▶ **TASK STATEMENT**:
Rewrite the items below with "display name" changed to "user name" and nothing else altered, and don't include the pictures.

▶ **RAW DATA**:
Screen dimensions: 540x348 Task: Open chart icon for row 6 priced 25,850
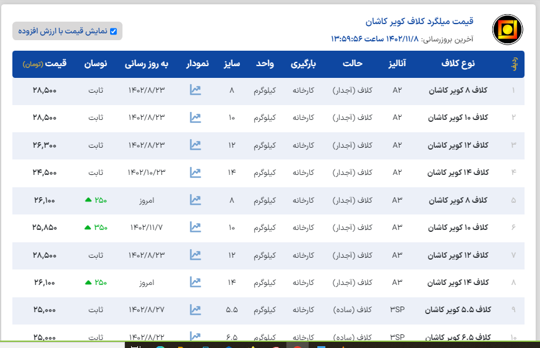click(195, 227)
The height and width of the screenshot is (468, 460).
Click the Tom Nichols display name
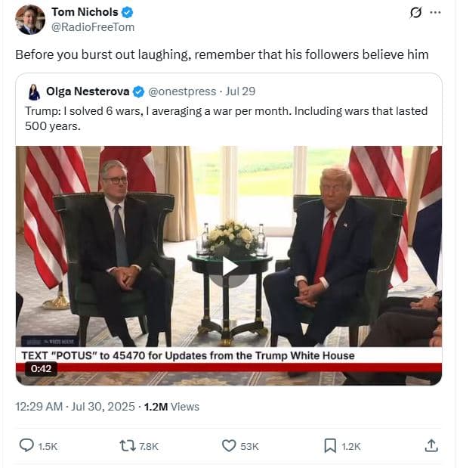click(x=85, y=12)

▶ **ANSWER TO THE PROBLEM**:
Screen dimensions: 540x348 Task: Open chart icon for row 6 priced 25,850
click(195, 227)
The height and width of the screenshot is (468, 460).
Click the Tom Nichols user name
click(x=85, y=12)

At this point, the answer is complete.